KOMPAS.com - Ritual atau tradisi Sati merupakan sebuah rangkaian dalam upacara kremasi yang berasal India.
Upacara Sati dilakukan ketika seorang suami meninggal. Para istrinya akan ikut dibakar hidup-hidup.
Ritual Sati sampai di Indonesia bebarengan dengan masuknya pengaruh Hindu dari India di abad ke-4.
Namun, ritual Sati resmi dihapuskan seiring kolonialisme bangsa Eropa di wilayah Asia, khususnya India dan Indonesia.
Tidak diketahui secara pasti kapan ritual sati mulai dipraktikkan, namun beberapa riwayat menjelaskan bahwa ritual ini populer di era Kerajaan Gupta (320-550) di India Utara.
Hal itu dibuktikan dengan kisah-kisah Mahabharata dan prasasti batu yang mengisahkan ritual Sati.
Umumnya di era itu yang menggelar tradisi Sati adalah anggota kerajaan dan orang-orang dari kasta Brahmana.
Diyakini perempuan pertama yang melakukan Sati adalah Dewi Sati, salah satu dari istri Dewa Siwa.
Ritual ini dianggap mulia, dan menjadi kewajiban seorang istri yang baik dan setia. Sang istri akan ikut dikremasi bersama suaminya demi menghapus dosa-dosa mereka dan keluarga mereka.
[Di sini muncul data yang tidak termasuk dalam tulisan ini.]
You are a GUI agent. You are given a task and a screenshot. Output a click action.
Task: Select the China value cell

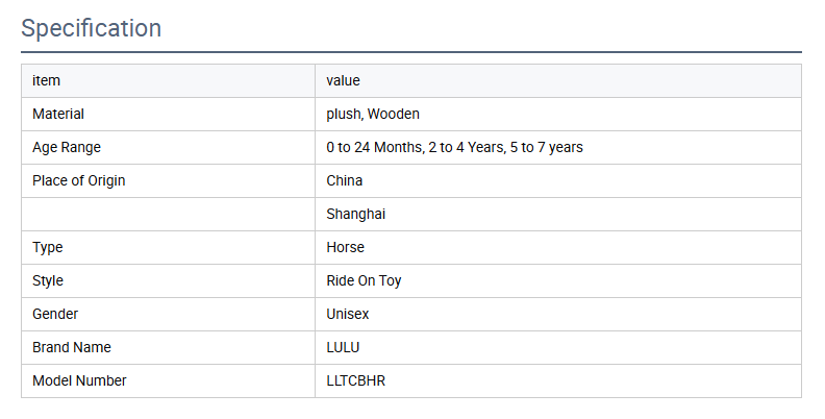(558, 181)
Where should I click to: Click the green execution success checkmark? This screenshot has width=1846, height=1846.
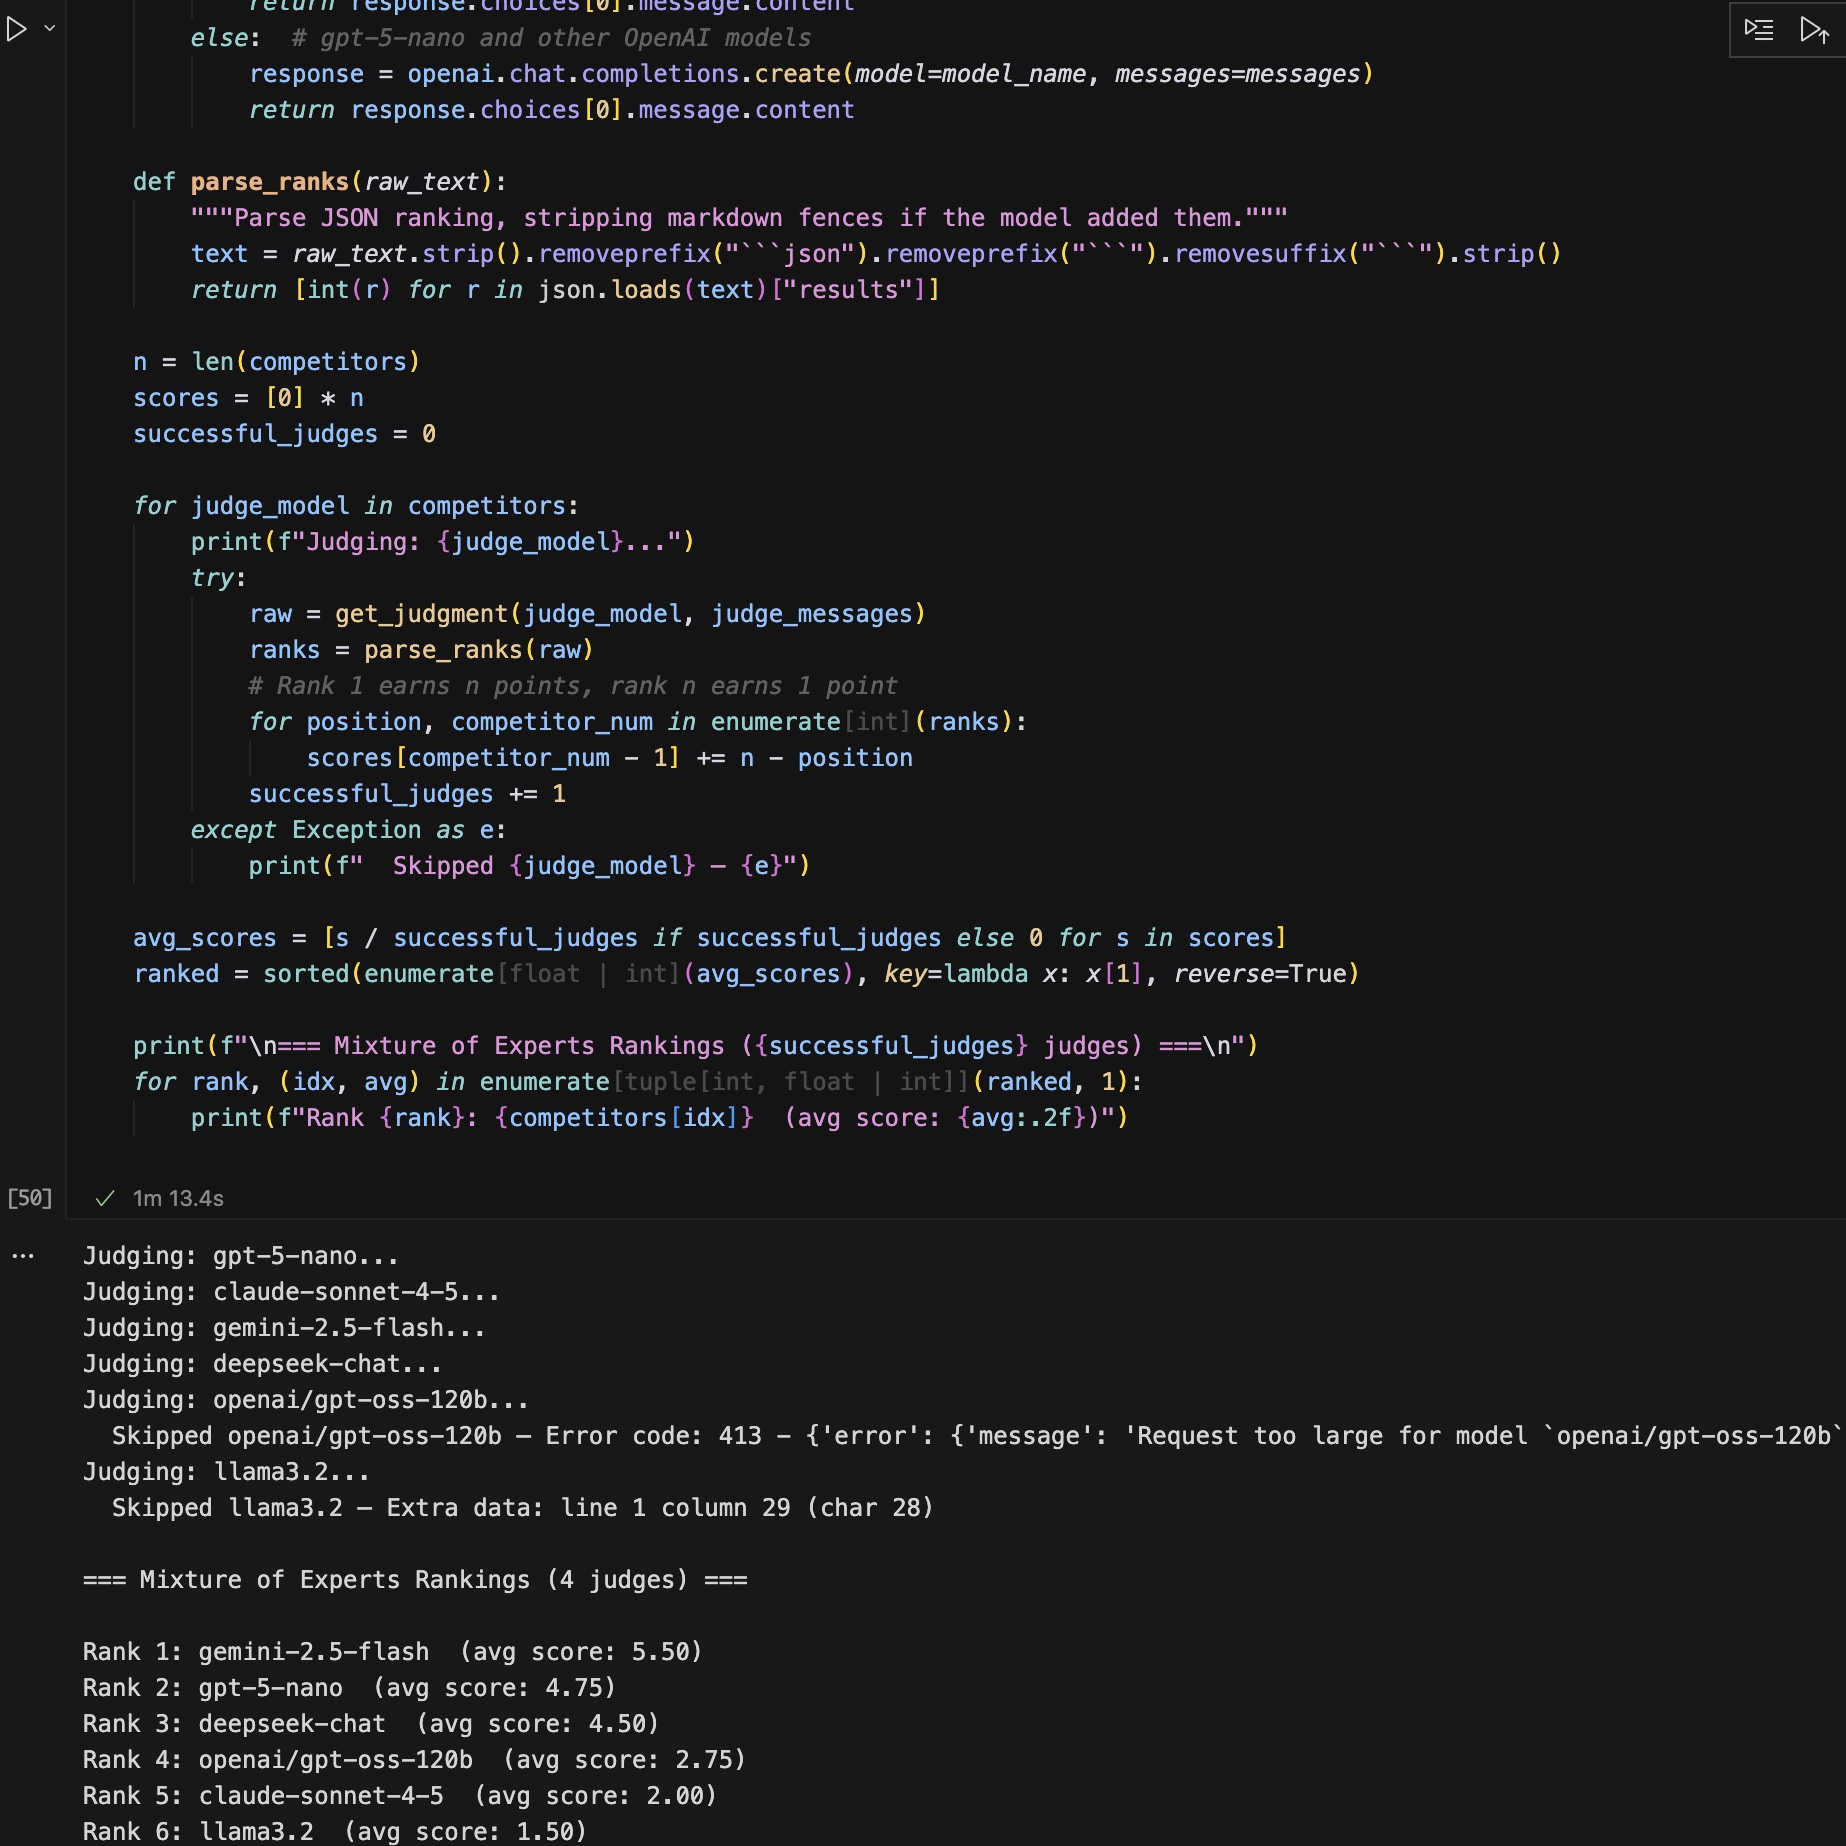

Sati yang dilakukan secara massal disebut sebagai Jauhar. Jauhar dilakukan para Rajput atau keluarga dari kasta Ksatria ketika sang prajurit kalah perang. Mereka membunuh dirinya untuk menghindari rasa malu dan ditawan oleh musuh.
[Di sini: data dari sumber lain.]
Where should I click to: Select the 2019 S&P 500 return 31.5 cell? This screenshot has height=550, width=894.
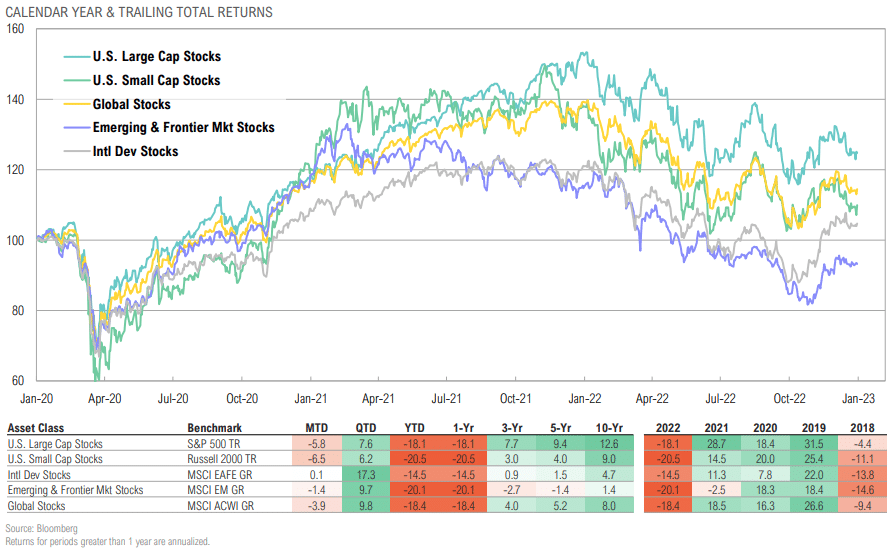(814, 443)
Ritual Sati ini juga berkembang di wilayah Indonesia bersamaan dengan penyebaran agama Hindu.
Namun, tidak diketahui secara pasti awal mula Sati dipraktikkan di kerajaan-kerajaan Hindu di Indonesia.
Tome Pires, penjelajah asal Portugis mencatat bahwa Sati merupakan tradisi yang normal dipraktikan di lingkungan kerajaan-kerajaan Hindu di Jawa Timur dan Bali.
Selain itu, Pires mencatat bahwa bangsawan Bali yang meninggal dunia juga mengorbankan para budaknya dalam ritual Sati.
Cornelis de Houtman juga mencatat ketika ia mendarat di Bali pada tahun 1597, ia mendengar cerita tentang 50 istri bangsawan Bali yang dibakar hidup-hidup bersamaan dengan jasad suaminya.